C’est le cas des rapports Gagné sur les programmes des régions ressources, Pronovost sur l’avenir de l’agriculture, Castonguay sur la santé, Bouchard-Taylor sur les accommodements raisonnables et du livre vert sur la foresterie qui fait suite à la commission Coulombe dont le rapport avait été déposé en 2004.
Malheureusement, l’histoire nous apprend que la très grande majorité de ces rapports sert souvent à ramasser la poussière sur les tablettes des ministères. Après avoir consacré des sommes importantes à la tenue de ces commissions pour parcourir le Québec dans des tournées de consultation, le gouvernement se faisait un devoir d’oublier les recommandations des dites commissions parce que ces dernières ne faisaient pas l’unanimité.
L’éternelle recherche d’un consensus devient une excuse pour ne pas bouger. Si on attend d’avoir l’unanimité, il est évident que l’on ne bougera jamais.
Des changements s’imposent
Lorsque l’on s’attarde quelque peu sur chacun des secteurs cités précédemment, on est à même de constater que ce ne sont pas les problèmes qui manquent.

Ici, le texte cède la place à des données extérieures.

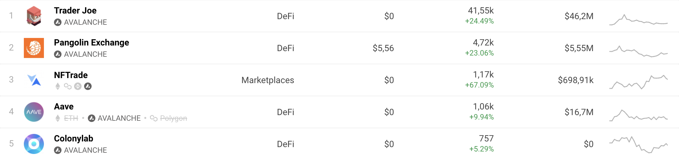Click the NFTrade logo icon
This screenshot has width=679, height=159.
click(x=34, y=80)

Les difficultés que traverse l’industrie forestière depuis bientôt cinq ans ne devraient laisser personne indifférent. Il n’est pas normal que l’on éprouve tant de problèmes dans un secteur où l’on dispose d’une ressource renouvelable comme le bois. Ce secteur d’activité compte plus de 300 usines et emploie près de 200 000 travailleurs au Québec. Et pourtant, en 2007 seulement, plus de 22 000 emplois ont été perdus. Sans un changement radical dans la gestion de cette ressource, il ne faut pas s’attendre à ce que la situation s’améliore d’elle-même.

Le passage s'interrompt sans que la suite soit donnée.